Required tasks:
(1) Retype the passage on lamina cribrosa curvature in glaucoma word for word, beginning at the words "The present study" and stopping after "among NTG patients.".
(2) According to the passage on lamina cribrosa curvature in glaucoma, which group of patients was significantly older?

Selected passage:
The present study demonstrates significant differences in clinical and ocular characteristics between NTG patients stratified according to the LCCI. To our knowledge, this is the first study to relate clinical and ocular characteristics with LC morphology among NTG patients.

The LC morphology was evaluated using LCCI. Previous experimental studies demonstrated that the LC deforms as a posterior bowing pattern when the IOP was elevated8,9. Recently, our group demonstrated that LC became less curved after IOP lowering surgery11. These findings indicate that the LC curvature is sensitive to the translaminar stress. More recently, our group also demonstrated the LCCI had a capability comparable to the known nerve fiber layer thickness measurement to discriminate glaucoma from healthy eyes12. This finding suggests that the LCCI is a valid parameter that characterizes glaucoma-associated LC deformity.

The LCCI was measured at three B-scans. This is based on our observation that the LC curvature is strongly correlated each other within the superior and inferior hemioptic nerve, respectively (Supplementary Video S1)11,12. Measuring the LCCI at more planes may be helpful to understand the LC morphology more comprehensively. However, analyzing more planes may have limitations. First, it is difficult to lend the method to the clinical adoption. Analyzing the 3 planes may allow the simple and intuitive assessment of the LC morphology. Second, the superior and inferior midperiphery are the most preferentially damaged areas in glaucoma. If more planes are evaluated and averaged, it may alleviate the assessment of LC bowing.

The patients in Group 2 had lower IOP than those in Group 1. Considering that the IOP is an important component of the translaminar pressure gradient, this finding is to be expected. However, there was a large overlap in IOP between Group 1 and Group 2. This finding is in line with the notion that the connective tissue mechanics within the ONH is not simply governed by the IOP per se but a complex of diverse factors, which may include ocular geometry, material properties, laminar and scleral stiffness or distensibility, and translaminar pressure differential5,8. This matter highlights that the ONH damage is attributed to IOP related stress in some NTG patients despite having a statistically normal range of IOP, while non-IOP related factors play a predominant or significant role in addition to IOP related stress in other patients.

The subjects in Group 2 were significantly older than those in Group 1. An influence of age on stiffness of the lamina cribrosa has been demonstrated in several previous studies1315. Collagen type I, III, IV within the cribriform plates increases with age14,16. Such alterations may form the biochemical basis for a stiffer property of LC with age. There is a possibility that a stiffer LC with age could serve as a protective mechanism against IOP-induced stress. Based on this consideration, it may be proposed that NTG which develops in old age is relatively more strongly associated with factors other than mechanical stress/strain.

Data records:

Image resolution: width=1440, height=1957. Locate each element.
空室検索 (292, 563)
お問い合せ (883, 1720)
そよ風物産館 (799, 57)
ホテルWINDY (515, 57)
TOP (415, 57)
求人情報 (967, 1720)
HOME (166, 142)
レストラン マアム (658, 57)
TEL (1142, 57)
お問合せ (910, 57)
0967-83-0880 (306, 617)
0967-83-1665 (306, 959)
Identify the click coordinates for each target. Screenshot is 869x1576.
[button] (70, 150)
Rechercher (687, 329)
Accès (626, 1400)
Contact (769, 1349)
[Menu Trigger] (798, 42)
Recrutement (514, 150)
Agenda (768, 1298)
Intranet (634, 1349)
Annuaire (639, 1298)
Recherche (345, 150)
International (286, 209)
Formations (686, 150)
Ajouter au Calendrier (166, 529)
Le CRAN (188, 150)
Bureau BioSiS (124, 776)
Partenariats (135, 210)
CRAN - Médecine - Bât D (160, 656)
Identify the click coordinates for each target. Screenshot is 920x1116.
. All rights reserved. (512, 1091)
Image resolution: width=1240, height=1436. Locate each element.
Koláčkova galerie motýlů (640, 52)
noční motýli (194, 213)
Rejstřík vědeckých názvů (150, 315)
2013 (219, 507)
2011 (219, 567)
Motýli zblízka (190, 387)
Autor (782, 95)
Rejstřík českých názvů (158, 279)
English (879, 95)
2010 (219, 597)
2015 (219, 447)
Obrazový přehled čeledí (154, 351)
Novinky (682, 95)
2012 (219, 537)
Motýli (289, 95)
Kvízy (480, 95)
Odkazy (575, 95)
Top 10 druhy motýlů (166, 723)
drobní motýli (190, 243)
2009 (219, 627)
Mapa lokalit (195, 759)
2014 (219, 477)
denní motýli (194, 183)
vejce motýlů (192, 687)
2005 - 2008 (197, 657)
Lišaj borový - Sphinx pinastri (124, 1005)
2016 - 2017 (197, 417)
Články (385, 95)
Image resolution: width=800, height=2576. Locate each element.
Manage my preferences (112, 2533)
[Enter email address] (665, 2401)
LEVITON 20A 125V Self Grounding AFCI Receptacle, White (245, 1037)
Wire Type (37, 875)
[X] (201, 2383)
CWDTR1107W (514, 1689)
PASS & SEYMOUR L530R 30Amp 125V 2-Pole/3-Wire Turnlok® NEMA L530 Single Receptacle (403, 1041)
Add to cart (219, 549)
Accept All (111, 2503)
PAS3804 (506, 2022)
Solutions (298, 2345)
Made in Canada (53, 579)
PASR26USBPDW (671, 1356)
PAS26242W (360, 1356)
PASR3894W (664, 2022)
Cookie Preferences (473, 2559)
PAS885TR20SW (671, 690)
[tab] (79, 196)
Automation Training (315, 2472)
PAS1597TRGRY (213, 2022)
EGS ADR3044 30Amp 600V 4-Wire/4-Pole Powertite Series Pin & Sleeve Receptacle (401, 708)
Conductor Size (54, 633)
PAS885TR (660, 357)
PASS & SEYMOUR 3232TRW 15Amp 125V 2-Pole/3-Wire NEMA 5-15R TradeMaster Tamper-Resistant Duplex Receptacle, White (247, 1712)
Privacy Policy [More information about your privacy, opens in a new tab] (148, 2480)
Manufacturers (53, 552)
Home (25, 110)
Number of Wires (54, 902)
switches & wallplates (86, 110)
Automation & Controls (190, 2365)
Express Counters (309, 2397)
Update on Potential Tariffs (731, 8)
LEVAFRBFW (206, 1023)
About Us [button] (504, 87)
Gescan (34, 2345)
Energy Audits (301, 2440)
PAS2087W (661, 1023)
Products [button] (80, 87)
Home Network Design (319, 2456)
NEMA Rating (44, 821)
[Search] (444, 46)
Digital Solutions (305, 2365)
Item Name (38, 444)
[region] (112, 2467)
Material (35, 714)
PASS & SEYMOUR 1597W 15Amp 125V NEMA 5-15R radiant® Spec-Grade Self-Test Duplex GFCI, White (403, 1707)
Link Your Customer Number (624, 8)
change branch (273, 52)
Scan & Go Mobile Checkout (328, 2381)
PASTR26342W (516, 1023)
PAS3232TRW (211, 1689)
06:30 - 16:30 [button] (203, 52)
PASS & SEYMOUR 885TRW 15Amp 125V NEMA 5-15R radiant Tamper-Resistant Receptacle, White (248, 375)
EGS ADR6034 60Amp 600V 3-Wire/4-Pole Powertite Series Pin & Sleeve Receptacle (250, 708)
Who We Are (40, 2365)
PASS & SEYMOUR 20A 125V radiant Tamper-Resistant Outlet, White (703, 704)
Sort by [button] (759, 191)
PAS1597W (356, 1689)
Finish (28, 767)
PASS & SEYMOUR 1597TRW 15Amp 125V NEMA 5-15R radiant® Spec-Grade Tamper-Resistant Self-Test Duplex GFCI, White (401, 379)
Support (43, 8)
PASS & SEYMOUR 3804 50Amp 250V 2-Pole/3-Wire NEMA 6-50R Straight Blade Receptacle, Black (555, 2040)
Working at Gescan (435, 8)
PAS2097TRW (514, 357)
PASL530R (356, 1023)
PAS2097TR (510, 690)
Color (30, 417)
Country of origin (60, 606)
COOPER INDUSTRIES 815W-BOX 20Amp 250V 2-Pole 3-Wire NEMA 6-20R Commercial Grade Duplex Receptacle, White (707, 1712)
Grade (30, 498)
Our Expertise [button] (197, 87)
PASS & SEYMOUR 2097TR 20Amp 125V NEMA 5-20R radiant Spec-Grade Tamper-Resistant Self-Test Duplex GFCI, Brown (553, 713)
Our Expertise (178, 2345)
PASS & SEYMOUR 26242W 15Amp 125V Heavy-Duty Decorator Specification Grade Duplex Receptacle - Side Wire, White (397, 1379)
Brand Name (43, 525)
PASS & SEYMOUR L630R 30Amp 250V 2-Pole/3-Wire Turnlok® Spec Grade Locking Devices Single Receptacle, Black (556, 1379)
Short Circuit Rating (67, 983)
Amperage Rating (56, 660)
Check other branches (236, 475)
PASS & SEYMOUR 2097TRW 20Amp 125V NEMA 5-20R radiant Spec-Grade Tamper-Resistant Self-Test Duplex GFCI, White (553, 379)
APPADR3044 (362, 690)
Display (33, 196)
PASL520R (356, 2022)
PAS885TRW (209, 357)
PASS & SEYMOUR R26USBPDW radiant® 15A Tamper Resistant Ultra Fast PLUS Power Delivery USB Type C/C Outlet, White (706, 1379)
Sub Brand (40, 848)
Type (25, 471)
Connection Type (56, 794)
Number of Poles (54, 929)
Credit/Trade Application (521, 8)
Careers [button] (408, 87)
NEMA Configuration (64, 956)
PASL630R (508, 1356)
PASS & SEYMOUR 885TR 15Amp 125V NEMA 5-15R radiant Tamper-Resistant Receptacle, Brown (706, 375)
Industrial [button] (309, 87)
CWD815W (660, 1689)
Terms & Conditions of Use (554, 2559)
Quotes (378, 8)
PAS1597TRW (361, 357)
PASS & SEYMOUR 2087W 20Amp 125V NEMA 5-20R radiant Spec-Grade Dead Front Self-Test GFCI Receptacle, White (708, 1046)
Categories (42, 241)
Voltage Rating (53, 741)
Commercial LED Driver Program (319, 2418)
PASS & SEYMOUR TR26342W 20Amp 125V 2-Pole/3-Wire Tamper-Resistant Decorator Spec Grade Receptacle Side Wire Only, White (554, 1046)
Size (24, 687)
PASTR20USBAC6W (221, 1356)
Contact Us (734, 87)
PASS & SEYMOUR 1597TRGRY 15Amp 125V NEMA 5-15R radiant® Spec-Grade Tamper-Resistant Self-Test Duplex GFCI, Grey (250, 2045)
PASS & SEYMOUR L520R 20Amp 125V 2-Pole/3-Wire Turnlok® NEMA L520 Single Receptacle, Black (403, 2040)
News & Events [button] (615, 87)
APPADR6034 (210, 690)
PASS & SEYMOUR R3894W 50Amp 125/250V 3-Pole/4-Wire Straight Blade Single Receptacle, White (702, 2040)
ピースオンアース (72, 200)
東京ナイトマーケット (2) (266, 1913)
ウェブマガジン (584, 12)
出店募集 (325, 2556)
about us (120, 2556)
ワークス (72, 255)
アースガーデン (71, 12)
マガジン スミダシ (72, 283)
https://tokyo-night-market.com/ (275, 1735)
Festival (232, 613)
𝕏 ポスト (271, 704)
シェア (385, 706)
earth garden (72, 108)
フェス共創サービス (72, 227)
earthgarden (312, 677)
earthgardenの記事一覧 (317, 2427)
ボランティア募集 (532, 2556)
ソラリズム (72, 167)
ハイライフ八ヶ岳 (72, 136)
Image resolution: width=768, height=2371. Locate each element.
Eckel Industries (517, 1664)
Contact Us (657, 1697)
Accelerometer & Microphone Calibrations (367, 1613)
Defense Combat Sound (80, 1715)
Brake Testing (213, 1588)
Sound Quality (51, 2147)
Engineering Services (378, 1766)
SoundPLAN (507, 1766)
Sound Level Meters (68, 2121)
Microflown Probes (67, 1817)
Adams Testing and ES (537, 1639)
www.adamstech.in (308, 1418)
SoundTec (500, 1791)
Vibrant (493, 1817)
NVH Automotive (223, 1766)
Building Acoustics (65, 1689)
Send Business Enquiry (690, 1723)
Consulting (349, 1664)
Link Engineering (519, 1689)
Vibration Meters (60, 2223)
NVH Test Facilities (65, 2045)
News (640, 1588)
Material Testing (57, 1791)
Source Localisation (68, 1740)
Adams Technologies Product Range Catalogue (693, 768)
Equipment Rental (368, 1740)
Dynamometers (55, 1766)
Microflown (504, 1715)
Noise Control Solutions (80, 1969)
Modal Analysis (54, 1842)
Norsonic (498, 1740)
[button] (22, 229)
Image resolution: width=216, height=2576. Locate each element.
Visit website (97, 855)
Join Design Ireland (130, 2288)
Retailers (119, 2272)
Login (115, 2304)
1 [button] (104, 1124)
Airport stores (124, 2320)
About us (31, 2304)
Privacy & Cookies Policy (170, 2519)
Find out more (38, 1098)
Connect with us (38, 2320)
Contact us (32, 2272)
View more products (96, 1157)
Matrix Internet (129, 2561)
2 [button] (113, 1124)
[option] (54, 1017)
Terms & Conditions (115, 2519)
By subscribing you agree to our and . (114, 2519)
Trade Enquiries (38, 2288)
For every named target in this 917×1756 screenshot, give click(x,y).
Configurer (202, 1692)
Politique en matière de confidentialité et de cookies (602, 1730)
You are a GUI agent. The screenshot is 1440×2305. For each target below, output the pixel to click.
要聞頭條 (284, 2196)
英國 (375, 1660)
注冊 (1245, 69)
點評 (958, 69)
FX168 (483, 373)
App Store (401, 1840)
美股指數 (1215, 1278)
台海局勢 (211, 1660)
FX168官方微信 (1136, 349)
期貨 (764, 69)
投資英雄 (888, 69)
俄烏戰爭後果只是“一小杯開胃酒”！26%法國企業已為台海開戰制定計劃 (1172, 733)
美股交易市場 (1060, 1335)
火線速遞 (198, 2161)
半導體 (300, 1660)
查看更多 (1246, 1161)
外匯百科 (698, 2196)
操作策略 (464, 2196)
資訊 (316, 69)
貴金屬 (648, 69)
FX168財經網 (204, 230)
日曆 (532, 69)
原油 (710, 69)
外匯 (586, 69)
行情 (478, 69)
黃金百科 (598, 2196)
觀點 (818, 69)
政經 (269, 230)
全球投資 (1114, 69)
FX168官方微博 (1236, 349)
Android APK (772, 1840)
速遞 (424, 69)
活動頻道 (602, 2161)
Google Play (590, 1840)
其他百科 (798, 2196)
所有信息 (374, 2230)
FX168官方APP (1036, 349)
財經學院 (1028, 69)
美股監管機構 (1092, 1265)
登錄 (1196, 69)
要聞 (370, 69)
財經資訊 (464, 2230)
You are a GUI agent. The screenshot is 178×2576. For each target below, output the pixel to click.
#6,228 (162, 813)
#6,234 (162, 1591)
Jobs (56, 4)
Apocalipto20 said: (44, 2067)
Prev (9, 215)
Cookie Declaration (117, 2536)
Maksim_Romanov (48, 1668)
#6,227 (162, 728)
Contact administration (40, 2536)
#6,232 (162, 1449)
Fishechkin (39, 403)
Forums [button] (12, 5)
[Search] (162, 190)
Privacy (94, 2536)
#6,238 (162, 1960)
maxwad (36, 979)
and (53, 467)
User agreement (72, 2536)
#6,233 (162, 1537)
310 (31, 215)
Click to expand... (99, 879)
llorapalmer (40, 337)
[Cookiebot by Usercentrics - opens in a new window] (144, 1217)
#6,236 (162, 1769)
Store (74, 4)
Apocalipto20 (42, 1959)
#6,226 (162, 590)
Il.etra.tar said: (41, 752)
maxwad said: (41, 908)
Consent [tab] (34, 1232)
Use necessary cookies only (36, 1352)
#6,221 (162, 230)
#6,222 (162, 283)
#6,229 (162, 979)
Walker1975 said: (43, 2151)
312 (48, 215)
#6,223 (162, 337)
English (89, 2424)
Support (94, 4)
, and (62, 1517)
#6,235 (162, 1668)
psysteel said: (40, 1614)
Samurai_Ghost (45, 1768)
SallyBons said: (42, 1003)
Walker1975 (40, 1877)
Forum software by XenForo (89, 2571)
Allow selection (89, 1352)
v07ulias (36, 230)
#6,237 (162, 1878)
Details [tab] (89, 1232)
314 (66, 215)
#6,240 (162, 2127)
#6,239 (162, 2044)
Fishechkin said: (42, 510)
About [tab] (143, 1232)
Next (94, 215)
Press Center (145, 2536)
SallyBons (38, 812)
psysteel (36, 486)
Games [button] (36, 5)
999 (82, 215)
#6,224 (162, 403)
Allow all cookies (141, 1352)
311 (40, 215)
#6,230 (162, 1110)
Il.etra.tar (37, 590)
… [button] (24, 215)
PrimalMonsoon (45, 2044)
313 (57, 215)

Results for each task:
(1)
The present study demonstrates significant differences in clinical and ocular characteristics between NTG patients stratified according to the LCCI. To our knowledge, this is the first study to relate clinical and ocular characteristics with LC morphology among NTG patients.

(2) Group 2 was significantly older than Group 1.